■ Instructions for the task
Take the records below from their first line to the line with "Task: Undo the last edit", and restate those lines word for word.

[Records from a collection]
********

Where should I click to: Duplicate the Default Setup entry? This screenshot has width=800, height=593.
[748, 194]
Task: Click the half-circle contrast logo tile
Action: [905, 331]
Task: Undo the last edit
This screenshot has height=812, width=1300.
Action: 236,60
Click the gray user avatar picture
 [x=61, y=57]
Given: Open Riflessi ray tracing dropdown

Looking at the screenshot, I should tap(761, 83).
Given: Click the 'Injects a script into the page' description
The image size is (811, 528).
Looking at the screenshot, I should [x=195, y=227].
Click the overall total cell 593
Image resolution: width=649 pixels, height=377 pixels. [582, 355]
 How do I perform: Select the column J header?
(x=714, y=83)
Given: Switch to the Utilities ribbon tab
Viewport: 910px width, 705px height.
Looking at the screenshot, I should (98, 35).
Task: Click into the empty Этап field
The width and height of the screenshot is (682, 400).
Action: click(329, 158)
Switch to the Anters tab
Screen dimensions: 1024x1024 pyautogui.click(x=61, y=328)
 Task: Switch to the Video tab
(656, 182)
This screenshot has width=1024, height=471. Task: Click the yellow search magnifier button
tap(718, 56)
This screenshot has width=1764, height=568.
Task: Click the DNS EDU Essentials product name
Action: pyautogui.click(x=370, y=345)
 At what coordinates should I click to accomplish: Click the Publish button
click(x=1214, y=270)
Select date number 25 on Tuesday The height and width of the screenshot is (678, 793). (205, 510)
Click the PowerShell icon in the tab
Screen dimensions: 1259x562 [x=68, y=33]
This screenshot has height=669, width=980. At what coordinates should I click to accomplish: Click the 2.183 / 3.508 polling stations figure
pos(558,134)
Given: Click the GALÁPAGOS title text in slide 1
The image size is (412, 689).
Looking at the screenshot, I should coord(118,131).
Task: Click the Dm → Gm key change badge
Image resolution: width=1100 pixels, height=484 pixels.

********

■ Result of this task
Where should I click to: Duplicate the Default Setup entry? This screenshot has width=800, height=593.
[748, 194]
Task: Click the half-circle contrast logo tile
Action: [905, 331]
Task: Undo the last edit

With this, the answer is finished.